3) Comment by Tea_Slayer - 05/10/2012

localgal, real all of Mr hammatt's post. For instance: "Now we find that the state's own "value-added" scores show our teachers outperform the state average (by far) on student growth. Now, let me point out something. The state's "value-added" scores are not worth the paper they are printed on. (By the way, the Department of Education has NEVER released the formula itself... I guess it is TOP SECRET.) School Performance Scores SPS or "Letter Grades, also have no relationship with the quality of teaching."

4) Comment by localgal - 05/10/2012

Noel, it should be fairly easy for EBR to accomplish the stats in this article. So many of the schools here are doing very poorly. We have how many schools graded as either C,D, or F? It didn't take too much for many of the teachers to reach the benchmark under the new evaluation. I would predict that other poorly rated school systems will have their teachers faring the same because they had so far to go to pull their schools up to an A or a B. Those stats don't prove anything. Look at that poor school in Sheveport mentioned in another article. They are the top elementary school in the state, yet the teachers there risk being ruled ineffective. I would be curious to know how well the teachers at magnet schools here in the parish were represented. They are probably going to face the same problem as the school in Shreveport. Which 20% of teachers were sampled? Of course the state doesn't want to release any more stats by individual parish because they will have to admit that this whole "reform"is a total joke! The entire system is corrupt. The only way to evaluate teachers is to get solid, qualified principals to do what they used to do---get into the classroom and observe your teachers on a regular basis. Now they have no time to check on the teachers in their own schools. Neither do all the high paid supervisors at the local level. They have become glorified paper pushers. Free them from the endless paperwork, get the federal government out of our hair and quit forcing states to compete for funds for their state schools. Abolish the U.S. Department of Education. Give us back our local schools.

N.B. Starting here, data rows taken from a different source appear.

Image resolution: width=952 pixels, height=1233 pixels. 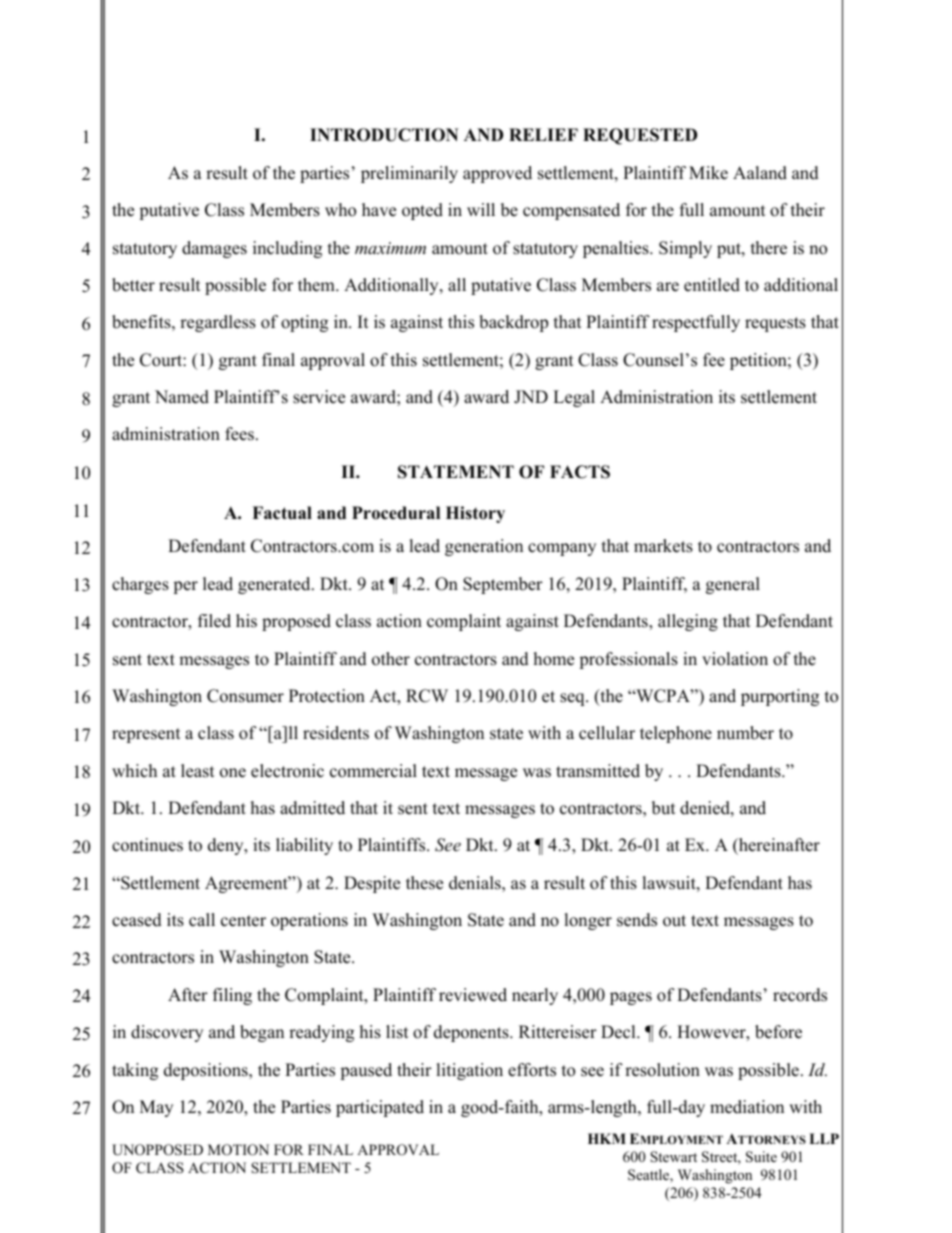 I want to click on Mike, so click(x=708, y=173).
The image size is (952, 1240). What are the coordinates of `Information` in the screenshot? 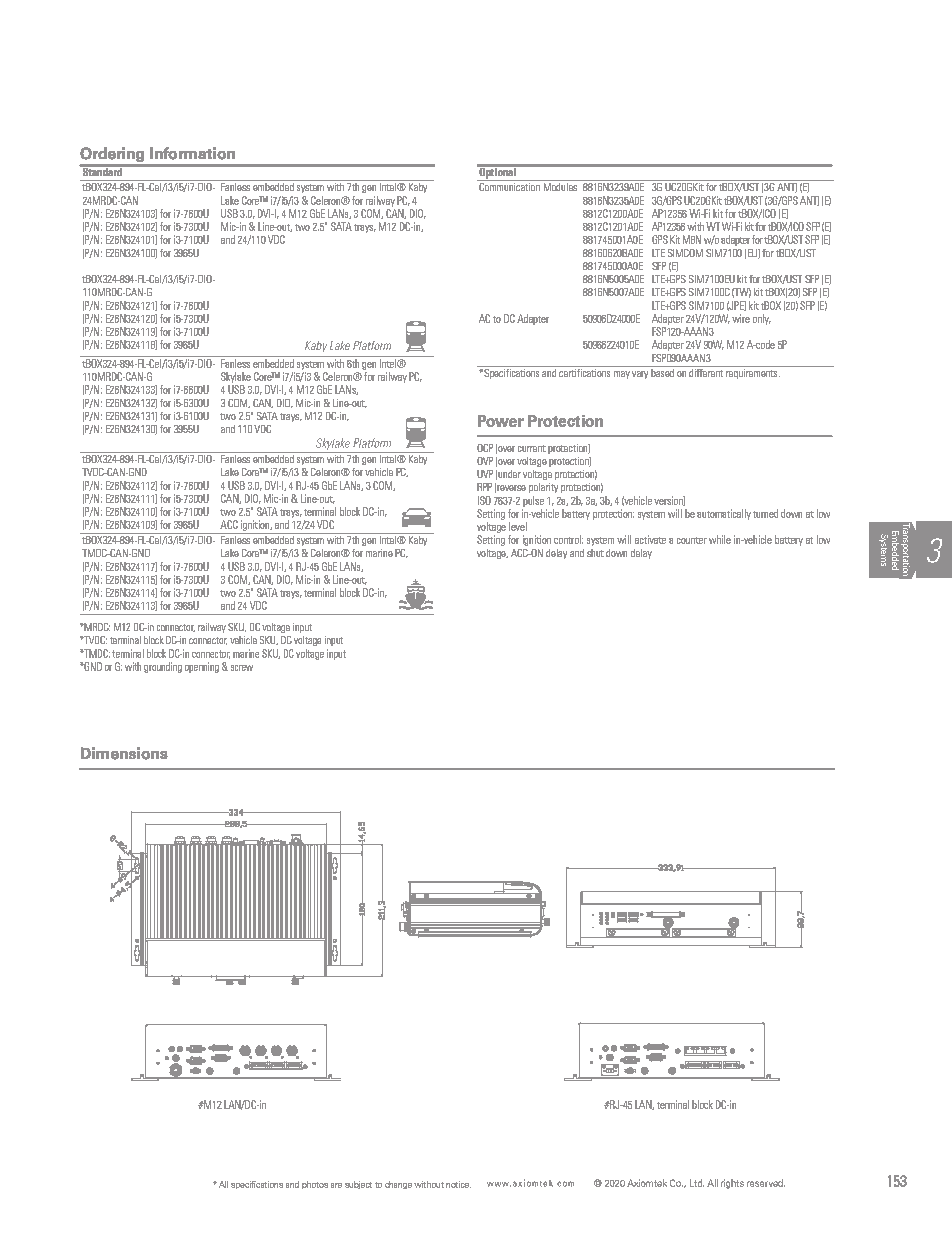 It's located at (192, 153).
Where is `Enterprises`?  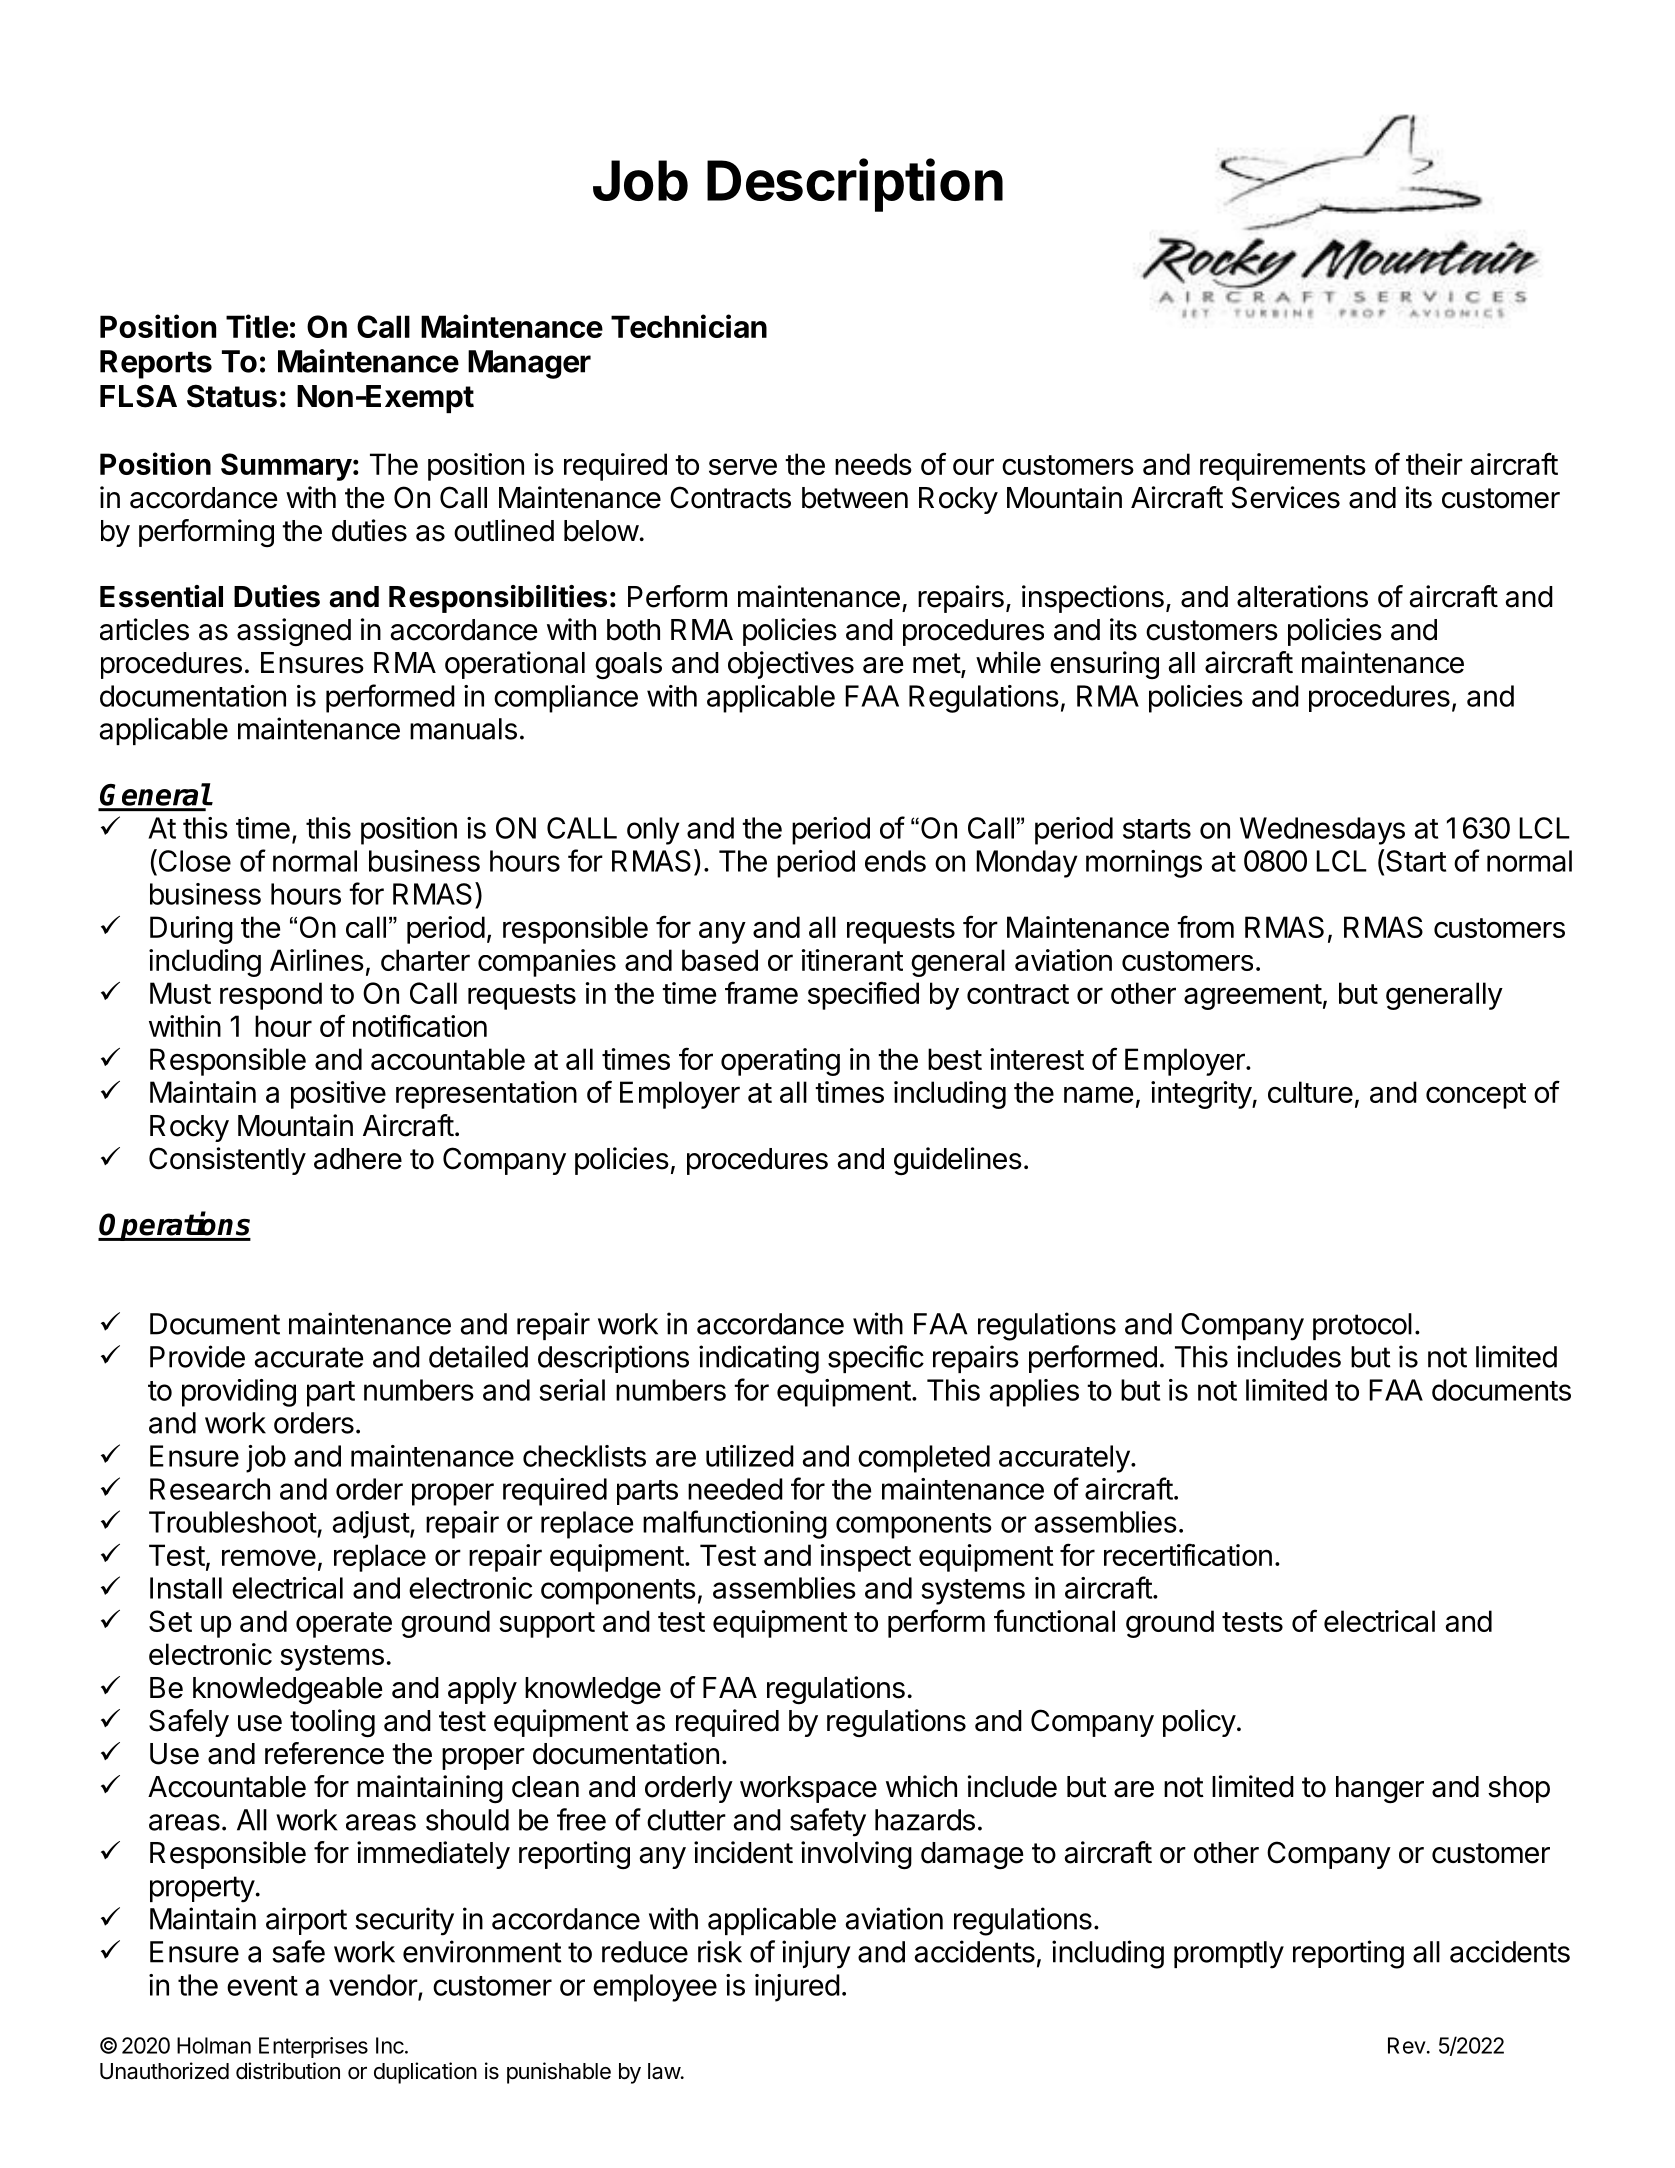
Enterprises is located at coordinates (313, 2047).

5) Comment by Noel Hammatt - 05/10/2012

Simply amazing, isn't it? So many aspects of this story. EBR, constantly being assailed as a "D" district, while it's students perform above the state national average on the ACT test (when looking at comparisons of White, African-American and Asian students compared to their state-wide an national peer groups) and recognized in the Schott report a couple of years ago as having one of the highest graduation rates for African-American students in the entire country. In the last year we have data for, White students in EBR scored fifth highest in the state. (For the nay-sayers out there who spent all their money bashing the school system in the last School Board elections, please go look up "Simpson's Paradox.") Now we find that the state's own "value-added" scores show our teachers outperform the state average (by far) on student growth. Now, let me point out something. The state's "value-added" scores are not worth the paper they are printed on. (By the way, the Department of Education has NEVER released the formula itself... I guess it is TOP SECRET.) School Performance Scores SPS or "Letter Grades, also have no relationship with the quality of teaching. None. Neither Letter Grades nor "Value Added Measures" (VAM) are legitimate measures of anything at all! And again, I am offering to debate anyone who claims otherwise, at a time and place (public) of their choosing. Only one rule. Any claims must be supported with evidence. And, any state claims must include the actual DATA! The state has consistently refused to allow researchers access top any of the state data. Interesting to note that again we have a district asking for data from the state, and being refused. Any media out there having any luck? Or are they running into a "legal" roadblock thrown up by the state? Would love to see more charter school data. For now, it looks like the state is not going to release data on many of its own RSD schools. What are they hiding? More on this is sure to come!